**Raw data:**
*****

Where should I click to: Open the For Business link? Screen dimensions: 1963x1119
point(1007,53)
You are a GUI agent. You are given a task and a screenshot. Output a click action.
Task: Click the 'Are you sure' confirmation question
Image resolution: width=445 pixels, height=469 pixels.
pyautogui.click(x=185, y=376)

*****

**Exercise:** Reproduce each line of the listing above verbatim.

**Task answer:**
Where should I click to: Open the For Business link? Screen dimensions: 1963x1119
point(1007,53)
You are a GUI agent. You are given a task and a screenshot. Output a click action.
Task: Click the 'Are you sure' confirmation question
Image resolution: width=445 pixels, height=469 pixels.
pyautogui.click(x=185, y=376)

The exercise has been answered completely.